Texas has almost 7 million women aged 15 to 49 out of a total of 75
million in this age group in the entire country. So we make up now one
in ten of the U.S. women of reproductive age. All these women all over
Texas now have no choices. Now, effectively, Roe v. Wade is
meaningless.
Madam Speaker, women's freedom to choose what to do with their bodies
is hanging by a thread, and Congress can't sit idle.
Last week, I visited Planned Parenthood's headquarters in my district
and heard horrific stories about how this draconian law is affecting
women in my region.
On September 1, the day that Texas law took effect, one Texas woman
learned she was about 5 weeks pregnant--and still within the new legal
limits in the Texas law to obtain an abortion in Texas. But at the same
visit she also learned that she had COVID-19. By the time she would
finish her quarantine period it would be too late to get an abortion in
Texas and she would then have to go out of State for care.
On September 2, Planned Parenthood providers saw a patient for an
ultrasound that showed she was under 6 weeks and still within the new
legal limits of the Texas law.
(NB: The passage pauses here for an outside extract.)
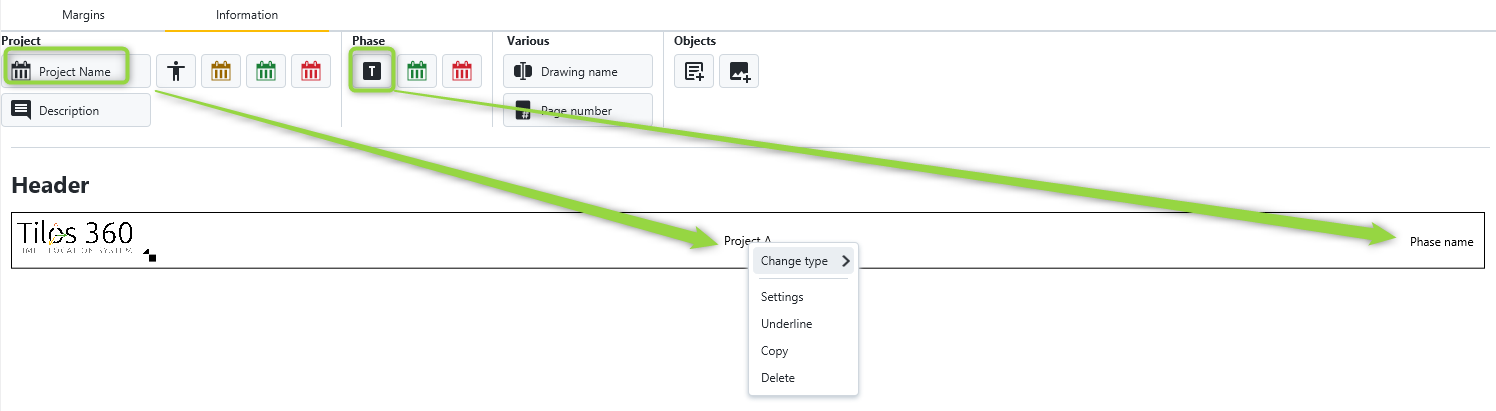Screen dimensions: 1496x411
Task: Choose Delete in the context menu
Action: [x=777, y=378]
When she came back the next day after
the State mandated 24-hour waiting period, the second sonogram showed
she had passed the new legal limit. Overnight she lost access to an
abortion in Texas.
Here is another story. A few days after the Texas law took effect, a
woman walked into the Planned Parenthood's health center after trying
to self-manage an abortion. Having no money or resources, she had
turned to the internet where she found some abortion tea. She took it,
and it didn't work. The ultrasound showed she was past the new legal
limit, and doctors in Texas couldn't help her. She too was now forced
to seek care out of State or to continue with her pregnancy.
Then, Madam Speaker, I am sure you heard about tropical storm
Nicholas. The storm made landfall during some patients' State mandated
24-hour waiting period. They were hunkered down. They couldn't get to
the clinic, and the clinic was closed. They lost their right to an
abortion during that time period.
Another case I heard of was from a 44-year-old patient, already a
parent, who didn't think she could have any more children but learned
that she was pregnant at 7 weeks, just past the legal limits of the new
Texas law. This patient was never planning to stay with her current
partner and now, due to this pregnancy, feels pressured to remain in
that relationship.
Madam Speaker, these cases are heartbreaking, and I am sure we will
hear more and worse because women's lives are at risk. And although I
am encouraged to know the Justice Department is acting on this,
Congress needs to act, and this is why we must pass H.R. 3755.